A la intemperie

Anuncios durante las visitas papales

En política, el uso de los tiempos, o el timing, lo es todo. O casi todo. Hace 26 años, por ejemplo, la iniciativa de reforma constitucional que otorgaría autonomía al Banco de México ingresó al Congreso en mayo de 1990, pocas horas después del arribo de Juan Pablo II para su segundo periplo por nuestro país.

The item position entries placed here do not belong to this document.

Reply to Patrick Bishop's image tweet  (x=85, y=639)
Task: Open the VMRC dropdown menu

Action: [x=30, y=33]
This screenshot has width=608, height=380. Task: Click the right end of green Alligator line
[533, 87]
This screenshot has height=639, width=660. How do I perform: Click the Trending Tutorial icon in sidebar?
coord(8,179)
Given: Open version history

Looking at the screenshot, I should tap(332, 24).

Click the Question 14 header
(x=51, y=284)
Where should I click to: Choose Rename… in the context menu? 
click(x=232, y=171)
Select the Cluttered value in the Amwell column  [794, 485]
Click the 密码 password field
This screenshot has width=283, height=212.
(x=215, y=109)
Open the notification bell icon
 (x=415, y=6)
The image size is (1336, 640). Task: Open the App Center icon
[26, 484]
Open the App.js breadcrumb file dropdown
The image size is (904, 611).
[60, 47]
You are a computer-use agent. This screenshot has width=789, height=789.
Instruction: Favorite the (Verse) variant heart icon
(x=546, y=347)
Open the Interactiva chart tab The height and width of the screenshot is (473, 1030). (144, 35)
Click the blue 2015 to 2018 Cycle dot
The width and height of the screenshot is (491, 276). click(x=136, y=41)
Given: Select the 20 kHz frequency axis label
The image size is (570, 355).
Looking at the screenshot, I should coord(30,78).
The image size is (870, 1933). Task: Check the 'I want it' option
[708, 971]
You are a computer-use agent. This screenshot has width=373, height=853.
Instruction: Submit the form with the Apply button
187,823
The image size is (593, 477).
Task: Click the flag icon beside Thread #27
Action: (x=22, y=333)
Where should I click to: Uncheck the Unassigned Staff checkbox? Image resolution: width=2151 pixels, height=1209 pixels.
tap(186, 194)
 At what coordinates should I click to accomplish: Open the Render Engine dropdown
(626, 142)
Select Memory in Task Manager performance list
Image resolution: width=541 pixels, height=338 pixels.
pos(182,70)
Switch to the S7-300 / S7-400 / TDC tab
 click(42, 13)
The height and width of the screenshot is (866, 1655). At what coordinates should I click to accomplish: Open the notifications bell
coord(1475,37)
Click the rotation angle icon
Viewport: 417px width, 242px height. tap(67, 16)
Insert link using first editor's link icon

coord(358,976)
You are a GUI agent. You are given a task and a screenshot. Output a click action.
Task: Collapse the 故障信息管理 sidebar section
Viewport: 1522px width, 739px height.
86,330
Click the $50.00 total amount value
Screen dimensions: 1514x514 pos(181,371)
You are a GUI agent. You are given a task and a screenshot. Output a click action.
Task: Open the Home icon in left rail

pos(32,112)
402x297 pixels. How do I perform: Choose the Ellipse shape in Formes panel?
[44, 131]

Los promotores del control del Estado en la economía estaban bastante ocupados con la visita papal como para ocuparse de otros temas.

Ahora, la despedida de Francisco ha coincidido con un inusual anuncio conjunto entre la Secretaría de Hacienda y el Banco de México. El uno-dos que le han recetado a la coyuntura económica, tanto por el lado de la política presupuestal como monetaria, le ha devuelto a las autoridades cierto margen de maniobra que parecía perdido durante el último año, aquella dominada por la inercia y esta otra a la vera de lo que hiciera o dejara de hacer la Reserva Federal.

Claro que para los sospechosistas de siempre, el sorpresivo anuncio (sorpresivo en cuanto a su timing y contundencia, mas no su contenido) seguramente fue premeditado desde el momento en que se supo de la visita a México por parte del primer papa jesuita en la historia. Nada más alejado de la realidad, aunque cercano al dogma de sus proponentes. Por alguna especie de milagro, la devaluación del peso a lo largo de 2015 no tuvo impacto alguno en el índice de precios. Sin embargo, acaso la guadalupana tuvo otras distracciones en el último par de meses, por lo que en este tiempo el impacto de la devaluación se ha comenzado a expandir mucho más allá del mercado cambiario. De no haberse actuado con esta oportunidad, la presión sobre la estabilidad económica se habría acentuado mucho más en las próximas semanas.

En esta época, es tan importante la señal sobre las medidas de política económica a tomar por la autoridad como las medidas por sí mismas. Claro, ello siempre y cuando las autoridades sean creíbles y consistentes a los ojos del mercado, lo que en este caso quiere decir tanto los pocos grandes inversionistas como los millones de pequeños consumidores, cada uno de los cuales vota día a día mediante el uso de su capacidad económica, influenciando los precios fundamentales en la economía, ya sean el salario, la tasa de interés, el tipo de cambio o cualquier otro.

La gran pregunta es el impacto del recorte al gasto y el aumento en la tasa de interés sobre el crecimiento económico y la generación de empleos. Bien comunicadas y mejor implementadas, podrán tener un efecto positivo en el mediano plazo. Ello debe ayudar a diferenciar a nuestro país de otros que dependen de la economía china, de la exportación de materias primas y de gobiernos sin control sobre su política económica.